Gerade im Zeitalter wachsender geopolitischer Unsicherheiten sind resiliente Raumfahrtsysteme gefragter denn je. In Schwärmen sind Kleinsatelliten redundant und dezentralisiert – und dadurch deutlich robuster gegenüber Störungen. Ihre Fähigkeit, in kurzer Zeit ersetzt oder ergänzt zu werden, macht sie zu einem wichtigen Baustein einer resilienteren Raumfahrtinfrastruktur. Und so eröffnen sie nicht nur neue wissenschaftliche Horizonte, sondern stärken auch die technologische Souveränität Europas.

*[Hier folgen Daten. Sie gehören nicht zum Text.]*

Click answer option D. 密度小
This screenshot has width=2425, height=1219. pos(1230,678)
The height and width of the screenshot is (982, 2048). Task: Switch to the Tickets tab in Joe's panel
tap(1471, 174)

Nachhaltigkeit im Orbit – Raumfahrt mit Verantwortung

Ein weiteres bedeutendes Feld der Strategie der DLR-Raumfahrtforschung ist die Nachhaltigkeit der Raumfahrt von morgen. Der sprunghafte Anstieg der Startzahlen, insbesondere durch kommerzielle Akteure im New Space, erhöht das Risiko für Kollisionen und damit für die Entstehung von Weltraumschrott – ein wachsendes Problem im erdnahen Orbit.

Wir setzen deshalb auf vorausschauende Entwicklung, zum Beispiel von Baumaterialien, die sauber in der Atmosphäre verglühen, von geeigneten End-of-Life-Prozeduren, die einen kleinen Orbiter verlässlich und gezielt zum Wiedereintritt bringen, oder von Sensortechnik zur präzisen Positionsbestimmung, Bahnverfolgung und auch der Identifizierung vom Boden aus. Kleinsatelliten bieten hier aufgrund ihrer geringen Masse und höheren Innovationsgeschwindigkeit gute Chancen für neue Konzepte.